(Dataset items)

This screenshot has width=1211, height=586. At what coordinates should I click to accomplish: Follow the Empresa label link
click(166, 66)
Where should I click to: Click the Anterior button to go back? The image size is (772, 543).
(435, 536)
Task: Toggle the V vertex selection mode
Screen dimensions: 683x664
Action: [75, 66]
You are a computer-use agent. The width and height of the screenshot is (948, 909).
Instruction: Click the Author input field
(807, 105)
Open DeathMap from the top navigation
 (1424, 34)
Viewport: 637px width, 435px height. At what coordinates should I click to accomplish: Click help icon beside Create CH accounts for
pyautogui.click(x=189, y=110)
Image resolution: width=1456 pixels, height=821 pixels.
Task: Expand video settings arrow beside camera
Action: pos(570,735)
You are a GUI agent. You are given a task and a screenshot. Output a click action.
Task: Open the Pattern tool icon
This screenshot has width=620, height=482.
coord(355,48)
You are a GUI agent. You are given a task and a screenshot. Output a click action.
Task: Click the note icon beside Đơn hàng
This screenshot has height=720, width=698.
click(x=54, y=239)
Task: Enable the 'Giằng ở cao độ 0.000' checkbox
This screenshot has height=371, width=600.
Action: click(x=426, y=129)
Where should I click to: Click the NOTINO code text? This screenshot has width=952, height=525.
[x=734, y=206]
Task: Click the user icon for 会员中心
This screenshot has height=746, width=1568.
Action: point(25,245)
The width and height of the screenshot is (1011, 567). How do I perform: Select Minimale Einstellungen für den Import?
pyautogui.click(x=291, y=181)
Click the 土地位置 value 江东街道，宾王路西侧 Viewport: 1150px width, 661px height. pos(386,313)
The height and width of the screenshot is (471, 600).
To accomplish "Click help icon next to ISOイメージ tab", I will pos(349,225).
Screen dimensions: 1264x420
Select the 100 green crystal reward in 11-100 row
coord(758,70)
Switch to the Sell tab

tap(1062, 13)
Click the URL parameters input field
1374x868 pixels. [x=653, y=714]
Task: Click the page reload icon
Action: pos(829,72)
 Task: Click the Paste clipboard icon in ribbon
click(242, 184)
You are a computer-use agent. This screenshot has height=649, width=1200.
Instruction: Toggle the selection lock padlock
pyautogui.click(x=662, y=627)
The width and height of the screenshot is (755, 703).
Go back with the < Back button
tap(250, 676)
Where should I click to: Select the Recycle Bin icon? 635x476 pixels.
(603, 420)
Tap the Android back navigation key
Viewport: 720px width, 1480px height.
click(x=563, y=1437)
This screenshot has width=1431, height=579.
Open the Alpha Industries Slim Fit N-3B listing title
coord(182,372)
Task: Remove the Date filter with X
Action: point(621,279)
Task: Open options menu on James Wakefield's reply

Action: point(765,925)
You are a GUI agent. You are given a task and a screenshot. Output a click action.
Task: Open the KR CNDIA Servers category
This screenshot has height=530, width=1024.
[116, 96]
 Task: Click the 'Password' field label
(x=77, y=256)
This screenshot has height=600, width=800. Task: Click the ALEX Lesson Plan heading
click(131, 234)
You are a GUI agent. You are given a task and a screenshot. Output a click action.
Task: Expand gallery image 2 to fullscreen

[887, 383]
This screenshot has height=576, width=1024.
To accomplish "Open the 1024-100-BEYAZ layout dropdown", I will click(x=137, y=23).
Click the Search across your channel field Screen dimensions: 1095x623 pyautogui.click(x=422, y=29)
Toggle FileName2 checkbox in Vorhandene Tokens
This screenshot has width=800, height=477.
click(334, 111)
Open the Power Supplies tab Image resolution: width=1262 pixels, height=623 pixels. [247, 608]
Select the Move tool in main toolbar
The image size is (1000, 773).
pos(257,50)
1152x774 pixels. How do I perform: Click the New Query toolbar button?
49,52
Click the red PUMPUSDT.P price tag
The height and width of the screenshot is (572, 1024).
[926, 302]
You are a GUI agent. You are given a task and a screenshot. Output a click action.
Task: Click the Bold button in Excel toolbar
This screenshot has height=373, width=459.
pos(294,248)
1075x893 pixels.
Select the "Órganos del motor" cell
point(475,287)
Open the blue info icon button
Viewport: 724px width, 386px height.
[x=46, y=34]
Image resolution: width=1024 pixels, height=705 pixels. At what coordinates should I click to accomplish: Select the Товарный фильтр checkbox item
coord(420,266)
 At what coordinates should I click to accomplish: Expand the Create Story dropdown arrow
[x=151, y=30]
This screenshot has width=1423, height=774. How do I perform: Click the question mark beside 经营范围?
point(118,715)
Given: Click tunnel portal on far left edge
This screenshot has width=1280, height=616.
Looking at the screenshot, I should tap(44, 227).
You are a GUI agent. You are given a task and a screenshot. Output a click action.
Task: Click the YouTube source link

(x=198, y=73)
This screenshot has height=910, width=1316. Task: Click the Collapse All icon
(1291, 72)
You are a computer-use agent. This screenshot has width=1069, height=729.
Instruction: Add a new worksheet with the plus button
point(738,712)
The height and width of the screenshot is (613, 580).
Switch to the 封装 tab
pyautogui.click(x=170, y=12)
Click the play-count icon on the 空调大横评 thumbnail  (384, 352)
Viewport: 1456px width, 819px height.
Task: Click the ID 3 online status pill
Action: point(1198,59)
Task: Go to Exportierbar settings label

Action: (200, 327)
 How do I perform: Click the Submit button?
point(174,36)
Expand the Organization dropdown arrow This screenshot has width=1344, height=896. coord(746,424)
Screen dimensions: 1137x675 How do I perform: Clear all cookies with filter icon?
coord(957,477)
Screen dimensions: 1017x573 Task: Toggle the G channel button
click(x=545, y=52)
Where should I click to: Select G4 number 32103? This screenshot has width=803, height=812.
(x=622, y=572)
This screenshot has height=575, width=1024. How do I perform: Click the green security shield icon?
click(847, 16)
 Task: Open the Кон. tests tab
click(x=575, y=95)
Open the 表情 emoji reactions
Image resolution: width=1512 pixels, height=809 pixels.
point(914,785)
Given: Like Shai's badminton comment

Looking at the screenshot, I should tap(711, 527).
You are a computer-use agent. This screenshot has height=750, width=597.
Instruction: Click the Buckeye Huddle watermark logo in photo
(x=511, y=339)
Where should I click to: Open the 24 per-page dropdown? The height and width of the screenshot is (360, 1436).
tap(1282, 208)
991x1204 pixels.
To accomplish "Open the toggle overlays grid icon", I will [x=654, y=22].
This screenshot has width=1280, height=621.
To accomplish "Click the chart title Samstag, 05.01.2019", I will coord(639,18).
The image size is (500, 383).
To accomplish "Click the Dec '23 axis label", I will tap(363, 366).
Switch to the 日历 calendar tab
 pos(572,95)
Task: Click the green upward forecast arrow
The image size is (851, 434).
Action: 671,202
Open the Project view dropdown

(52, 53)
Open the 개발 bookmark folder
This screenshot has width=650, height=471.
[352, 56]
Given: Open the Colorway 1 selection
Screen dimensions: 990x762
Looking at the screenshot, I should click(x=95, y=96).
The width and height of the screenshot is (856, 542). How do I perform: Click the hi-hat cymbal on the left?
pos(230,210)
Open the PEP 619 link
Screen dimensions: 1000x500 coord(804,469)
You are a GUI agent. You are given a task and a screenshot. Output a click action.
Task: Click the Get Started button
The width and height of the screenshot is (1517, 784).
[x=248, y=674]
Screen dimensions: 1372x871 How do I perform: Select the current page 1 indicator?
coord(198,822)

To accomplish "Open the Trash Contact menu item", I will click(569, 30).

▸ **REQUIRED ACTION**
What the exercise needs is every record again, word for word.

▸ **ANSWER SECTION**
This screenshot has width=1211, height=586. At what coordinates should I click to accomplish: Follow the Empresa label link
click(166, 66)
Where should I click to: Click the Anterior button to go back? The image size is (772, 543).
(435, 536)
Task: Toggle the V vertex selection mode
Screen dimensions: 683x664
Action: [75, 66]
You are a computer-use agent. The width and height of the screenshot is (948, 909).
Instruction: Click the Author input field
(807, 105)
Open DeathMap from the top navigation
 (1424, 34)
Viewport: 637px width, 435px height. At what coordinates should I click to accomplish: Click help icon beside Create CH accounts for
pyautogui.click(x=189, y=110)
Image resolution: width=1456 pixels, height=821 pixels.
Task: Expand video settings arrow beside camera
Action: pos(570,735)
You are a GUI agent. You are given a task and a screenshot. Output a click action.
Task: Open the Pattern tool icon
This screenshot has width=620, height=482.
coord(355,48)
You are a GUI agent. You are given a task and a screenshot. Output a click action.
Task: Click the note icon beside Đơn hàng
This screenshot has height=720, width=698.
click(x=54, y=239)
Task: Enable the 'Giằng ở cao độ 0.000' checkbox
This screenshot has height=371, width=600.
Action: click(x=426, y=129)
Where should I click to: Click the NOTINO code text? This screenshot has width=952, height=525.
[x=734, y=206]
Task: Click the user icon for 会员中心
This screenshot has height=746, width=1568.
Action: point(25,245)
The width and height of the screenshot is (1011, 567). How do I perform: Select Minimale Einstellungen für den Import?
pyautogui.click(x=291, y=181)
Click the 土地位置 value 江东街道，宾王路西侧 Viewport: 1150px width, 661px height. pos(386,313)
The height and width of the screenshot is (471, 600).
To accomplish "Click help icon next to ISOイメージ tab", I will pos(349,225).
Screen dimensions: 1264x420
Select the 100 green crystal reward in 11-100 row
coord(758,70)
Switch to the Sell tab

tap(1062, 13)
Click the URL parameters input field
1374x868 pixels. [x=653, y=714]
Task: Click the page reload icon
Action: pos(829,72)
 Task: Click the Paste clipboard icon in ribbon
click(242, 184)
You are a computer-use agent. This screenshot has height=649, width=1200.
Instruction: Toggle the selection lock padlock
pyautogui.click(x=662, y=627)
The width and height of the screenshot is (755, 703).
Go back with the < Back button
tap(250, 676)
Where should I click to: Select the Recycle Bin icon? 635x476 pixels.
(603, 420)
Tap the Android back navigation key
Viewport: 720px width, 1480px height.
click(x=563, y=1437)
This screenshot has width=1431, height=579.
Open the Alpha Industries Slim Fit N-3B listing title
coord(182,372)
Task: Remove the Date filter with X
Action: point(621,279)
Task: Open options menu on James Wakefield's reply

Action: point(765,925)
You are a GUI agent. You are given a task and a screenshot. Output a click action.
Task: Open the KR CNDIA Servers category
This screenshot has height=530, width=1024.
[116, 96]
 Task: Click the 'Password' field label
(x=77, y=256)
This screenshot has height=600, width=800. Task: Click the ALEX Lesson Plan heading
click(131, 234)
You are a GUI agent. You are given a task and a screenshot. Output a click action.
Task: Expand gallery image 2 to fullscreen

[887, 383]
This screenshot has height=576, width=1024.
To accomplish "Open the 1024-100-BEYAZ layout dropdown", I will click(x=137, y=23).
Click the Search across your channel field Screen dimensions: 1095x623 pyautogui.click(x=422, y=29)
Toggle FileName2 checkbox in Vorhandene Tokens
This screenshot has width=800, height=477.
click(334, 111)
Open the Power Supplies tab Image resolution: width=1262 pixels, height=623 pixels. [247, 608]
Select the Move tool in main toolbar
The image size is (1000, 773).
pos(257,50)
1152x774 pixels. How do I perform: Click the New Query toolbar button?
49,52
Click the red PUMPUSDT.P price tag
The height and width of the screenshot is (572, 1024).
[926, 302]
You are a GUI agent. You are given a task and a screenshot. Output a click action.
Task: Click the Bold button in Excel toolbar
This screenshot has height=373, width=459.
pos(294,248)
1075x893 pixels.
Select the "Órganos del motor" cell
point(475,287)
Open the blue info icon button
Viewport: 724px width, 386px height.
[x=46, y=34]
Image resolution: width=1024 pixels, height=705 pixels. At what coordinates should I click to accomplish: Select the Товарный фильтр checkbox item
coord(420,266)
 At what coordinates should I click to accomplish: Expand the Create Story dropdown arrow
[x=151, y=30]
This screenshot has width=1423, height=774. How do I perform: Click the question mark beside 经营范围?
point(118,715)
Given: Click tunnel portal on far left edge
This screenshot has width=1280, height=616.
Looking at the screenshot, I should tap(44, 227).
You are a GUI agent. You are given a task and a screenshot. Output a click action.
Task: Click the YouTube source link

(x=198, y=73)
This screenshot has height=910, width=1316. Task: Click the Collapse All icon
(1291, 72)
You are a computer-use agent. This screenshot has width=1069, height=729.
Instruction: Add a new worksheet with the plus button
point(738,712)
The height and width of the screenshot is (613, 580).
Switch to the 封装 tab
pyautogui.click(x=170, y=12)
Click the play-count icon on the 空调大横评 thumbnail  (384, 352)
Viewport: 1456px width, 819px height.
Task: Click the ID 3 online status pill
Action: point(1198,59)
Task: Go to Exportierbar settings label

Action: (200, 327)
 How do I perform: Click the Submit button?
point(174,36)
Expand the Organization dropdown arrow This screenshot has width=1344, height=896. coord(746,424)
Screen dimensions: 1137x675 How do I perform: Clear all cookies with filter icon?
coord(957,477)
Screen dimensions: 1017x573 Task: Toggle the G channel button
click(x=545, y=52)
Where should I click to: Select G4 number 32103? This screenshot has width=803, height=812.
(x=622, y=572)
This screenshot has height=575, width=1024. How do I perform: Click the green security shield icon?
click(847, 16)
 Task: Open the Кон. tests tab
click(x=575, y=95)
Open the 表情 emoji reactions
Image resolution: width=1512 pixels, height=809 pixels.
point(914,785)
Given: Like Shai's badminton comment

Looking at the screenshot, I should tap(711, 527).
You are a computer-use agent. This screenshot has height=750, width=597.
Instruction: Click the Buckeye Huddle watermark logo in photo
(x=511, y=339)
Where should I click to: Open the 24 per-page dropdown? The height and width of the screenshot is (360, 1436).
tap(1282, 208)
991x1204 pixels.
To accomplish "Open the toggle overlays grid icon", I will [x=654, y=22].
This screenshot has width=1280, height=621.
To accomplish "Click the chart title Samstag, 05.01.2019", I will coord(639,18).
The image size is (500, 383).
To accomplish "Click the Dec '23 axis label", I will tap(363, 366).
Switch to the 日历 calendar tab
 pos(572,95)
Task: Click the green upward forecast arrow
The image size is (851, 434).
Action: 671,202
Open the Project view dropdown

(52, 53)
Open the 개발 bookmark folder
This screenshot has width=650, height=471.
[352, 56]
Given: Open the Colorway 1 selection
Screen dimensions: 990x762
Looking at the screenshot, I should click(x=95, y=96).
The width and height of the screenshot is (856, 542). How do I perform: Click the hi-hat cymbal on the left?
pos(230,210)
Open the PEP 619 link
Screen dimensions: 1000x500 coord(804,469)
You are a GUI agent. You are given a task and a screenshot. Output a click action.
Task: Click the Get Started button
The width and height of the screenshot is (1517, 784).
[x=248, y=674]
Screen dimensions: 1372x871 How do I perform: Select the current page 1 indicator?
coord(198,822)

To accomplish "Open the Trash Contact menu item", I will click(569, 30).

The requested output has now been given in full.